Air quality in southern Europe, mainly in Spain, was affected at the beginning of the week by the large transport of dust from the Sahara that began at the weekend, the European Copernicus Observatory announced today.

“This dust is having an impact on air quality across most of the western Mediterranean, particularly in Spain where high levels of PM10 (particles smaller than 10 micrometres in diameter) are forecast across most of the country, with a peak in the region today, July 11,” according to the Copernicus Atmospheric Monitoring Service (CAMS).

These predictions also concern “certain parts of Italy and southern France”.

“In the most affected areas, PM10 will exceed the average 24-hour exposure limit of 50 µg/m3 (average annual value) set for the European Union for this type of pollutants,” explains the Copernicus observatory.

“The transport of dust to Spain coincides with a heat wave hitting the country, both phenomena are enhanced by warm air coming from the Sahara,” the observatory explains.

WORK INSTRUCTIONS.
1. In the Saharan dust report, substitute "Portugal" for "Italy" in the part that begins with "These predictions also" and ends with "the Copernicus observatory.", and write that part out.
2. Pick up the Saharan dust report after its final sentence and write a continuation of a few sentences.

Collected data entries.
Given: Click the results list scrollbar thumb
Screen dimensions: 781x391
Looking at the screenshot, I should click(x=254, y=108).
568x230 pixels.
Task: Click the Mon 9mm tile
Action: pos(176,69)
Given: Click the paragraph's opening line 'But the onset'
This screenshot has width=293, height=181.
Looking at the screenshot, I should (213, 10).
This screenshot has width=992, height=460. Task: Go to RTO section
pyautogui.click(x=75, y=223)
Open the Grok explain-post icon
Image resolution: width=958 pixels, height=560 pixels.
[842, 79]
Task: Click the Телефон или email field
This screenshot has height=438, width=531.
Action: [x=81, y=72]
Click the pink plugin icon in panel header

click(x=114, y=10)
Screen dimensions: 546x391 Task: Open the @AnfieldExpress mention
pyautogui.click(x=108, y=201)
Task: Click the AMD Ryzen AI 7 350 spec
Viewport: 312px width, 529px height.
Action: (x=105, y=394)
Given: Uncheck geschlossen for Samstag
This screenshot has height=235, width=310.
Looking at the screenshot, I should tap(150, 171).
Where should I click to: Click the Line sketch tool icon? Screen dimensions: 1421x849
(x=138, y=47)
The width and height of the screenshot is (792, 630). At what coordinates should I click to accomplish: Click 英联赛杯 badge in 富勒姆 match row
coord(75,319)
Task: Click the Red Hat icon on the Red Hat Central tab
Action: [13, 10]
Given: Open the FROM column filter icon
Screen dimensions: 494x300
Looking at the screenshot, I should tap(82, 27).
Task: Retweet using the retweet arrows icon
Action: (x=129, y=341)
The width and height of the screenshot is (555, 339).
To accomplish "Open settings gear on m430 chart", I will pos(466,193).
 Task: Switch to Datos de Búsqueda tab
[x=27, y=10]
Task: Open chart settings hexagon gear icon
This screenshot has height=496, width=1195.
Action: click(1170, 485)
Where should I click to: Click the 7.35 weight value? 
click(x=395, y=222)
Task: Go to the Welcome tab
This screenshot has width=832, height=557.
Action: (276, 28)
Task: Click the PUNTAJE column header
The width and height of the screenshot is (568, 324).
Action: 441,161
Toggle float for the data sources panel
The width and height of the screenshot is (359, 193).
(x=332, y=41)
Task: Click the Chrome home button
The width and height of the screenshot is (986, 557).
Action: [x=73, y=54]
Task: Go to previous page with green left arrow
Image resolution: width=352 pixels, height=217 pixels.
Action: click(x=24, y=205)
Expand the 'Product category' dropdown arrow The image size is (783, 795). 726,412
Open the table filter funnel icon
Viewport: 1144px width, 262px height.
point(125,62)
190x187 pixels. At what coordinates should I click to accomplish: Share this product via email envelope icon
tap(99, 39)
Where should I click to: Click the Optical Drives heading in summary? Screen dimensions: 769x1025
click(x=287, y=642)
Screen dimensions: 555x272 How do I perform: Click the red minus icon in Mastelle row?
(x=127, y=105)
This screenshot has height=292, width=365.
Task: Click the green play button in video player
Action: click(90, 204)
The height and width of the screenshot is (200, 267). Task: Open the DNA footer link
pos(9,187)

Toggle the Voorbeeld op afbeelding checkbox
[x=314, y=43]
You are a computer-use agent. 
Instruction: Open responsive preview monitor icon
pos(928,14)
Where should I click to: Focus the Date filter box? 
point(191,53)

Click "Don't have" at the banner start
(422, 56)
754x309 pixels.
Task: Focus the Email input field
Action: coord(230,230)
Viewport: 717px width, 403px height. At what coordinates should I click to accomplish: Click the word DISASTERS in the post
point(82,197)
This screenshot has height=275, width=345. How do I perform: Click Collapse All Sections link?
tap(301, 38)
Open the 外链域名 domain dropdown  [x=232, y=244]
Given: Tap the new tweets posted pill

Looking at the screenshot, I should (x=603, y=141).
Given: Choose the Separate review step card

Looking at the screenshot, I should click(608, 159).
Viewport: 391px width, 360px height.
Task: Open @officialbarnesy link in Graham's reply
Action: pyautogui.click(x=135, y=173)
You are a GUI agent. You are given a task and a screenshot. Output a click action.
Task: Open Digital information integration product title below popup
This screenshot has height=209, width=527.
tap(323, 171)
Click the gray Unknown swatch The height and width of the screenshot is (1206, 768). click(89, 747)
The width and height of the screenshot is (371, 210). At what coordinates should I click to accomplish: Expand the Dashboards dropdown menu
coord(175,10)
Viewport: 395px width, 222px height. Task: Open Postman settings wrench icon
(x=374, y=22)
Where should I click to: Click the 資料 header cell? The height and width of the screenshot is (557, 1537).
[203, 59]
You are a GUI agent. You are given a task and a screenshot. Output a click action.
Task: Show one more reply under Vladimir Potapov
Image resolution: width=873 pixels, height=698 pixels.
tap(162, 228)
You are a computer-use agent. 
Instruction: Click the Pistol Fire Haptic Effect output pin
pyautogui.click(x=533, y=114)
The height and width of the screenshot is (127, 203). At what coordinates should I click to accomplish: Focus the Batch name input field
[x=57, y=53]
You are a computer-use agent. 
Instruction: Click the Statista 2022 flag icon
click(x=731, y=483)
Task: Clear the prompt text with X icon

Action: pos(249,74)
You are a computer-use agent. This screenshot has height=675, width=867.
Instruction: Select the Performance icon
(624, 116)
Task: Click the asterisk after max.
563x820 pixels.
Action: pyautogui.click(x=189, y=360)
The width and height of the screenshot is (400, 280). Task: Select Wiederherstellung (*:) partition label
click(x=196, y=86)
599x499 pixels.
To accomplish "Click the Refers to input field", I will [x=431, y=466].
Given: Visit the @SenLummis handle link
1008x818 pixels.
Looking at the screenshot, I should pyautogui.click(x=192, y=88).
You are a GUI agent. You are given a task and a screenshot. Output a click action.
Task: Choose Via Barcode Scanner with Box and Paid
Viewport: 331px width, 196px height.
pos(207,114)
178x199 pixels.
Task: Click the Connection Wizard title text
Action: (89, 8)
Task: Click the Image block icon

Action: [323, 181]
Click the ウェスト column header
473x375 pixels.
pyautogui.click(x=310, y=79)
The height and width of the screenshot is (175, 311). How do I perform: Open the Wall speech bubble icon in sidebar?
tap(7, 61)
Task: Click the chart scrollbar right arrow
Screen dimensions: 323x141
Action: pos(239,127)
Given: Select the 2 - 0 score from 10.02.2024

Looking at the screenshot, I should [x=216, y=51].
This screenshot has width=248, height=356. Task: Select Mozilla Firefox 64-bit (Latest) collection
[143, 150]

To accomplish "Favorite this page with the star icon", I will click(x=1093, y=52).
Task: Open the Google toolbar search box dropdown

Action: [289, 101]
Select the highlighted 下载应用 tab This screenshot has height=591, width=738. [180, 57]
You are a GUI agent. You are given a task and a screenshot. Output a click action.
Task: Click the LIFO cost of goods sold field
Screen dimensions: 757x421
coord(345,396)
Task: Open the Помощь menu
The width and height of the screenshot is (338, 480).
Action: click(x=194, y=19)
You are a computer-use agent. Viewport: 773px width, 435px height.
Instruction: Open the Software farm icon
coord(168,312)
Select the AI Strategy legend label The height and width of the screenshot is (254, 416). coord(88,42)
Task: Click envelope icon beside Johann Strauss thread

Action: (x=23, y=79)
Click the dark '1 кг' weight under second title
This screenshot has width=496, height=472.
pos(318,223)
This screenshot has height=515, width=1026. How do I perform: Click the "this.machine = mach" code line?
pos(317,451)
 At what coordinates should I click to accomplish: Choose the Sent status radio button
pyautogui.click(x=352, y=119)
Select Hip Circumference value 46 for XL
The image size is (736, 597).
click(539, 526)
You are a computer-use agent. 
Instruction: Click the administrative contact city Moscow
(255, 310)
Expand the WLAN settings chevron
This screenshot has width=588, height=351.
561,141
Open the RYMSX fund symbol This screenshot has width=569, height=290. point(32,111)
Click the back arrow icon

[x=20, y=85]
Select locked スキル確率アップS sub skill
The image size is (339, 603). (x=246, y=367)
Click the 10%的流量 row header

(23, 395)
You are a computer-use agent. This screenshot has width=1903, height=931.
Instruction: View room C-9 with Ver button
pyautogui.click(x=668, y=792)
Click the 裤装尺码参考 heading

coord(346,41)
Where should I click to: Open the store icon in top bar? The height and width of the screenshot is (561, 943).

ANSWER SET.
1.
These predictions also concern “certain parts of Portugal and southern France”.

“In the most affected areas, PM10 will exceed the average 24-hour exposure limit of 50 µg/m3 (average annual value) set for the European Union for this type of pollutants,” explains the Copernicus observatory.

2.
In addition to an orange or red tint to the sky, these dusts coming from sandstorms in North Africa can affect human health, worsening respiratory and cardiovascular problems, and energy production, reducing the performance of solar panels, the Copernicus service reminds.

This sand haze is however less toxic than the ultra-fine particles from road traffic, wood heating, coal or fires.

Sandstorms and dust mainly harm residents of arid or semi-arid countries in North Africa, the Arabian Peninsula, central Asia and China, posing a “serious threat to health,” according to the World Meteorological Organization.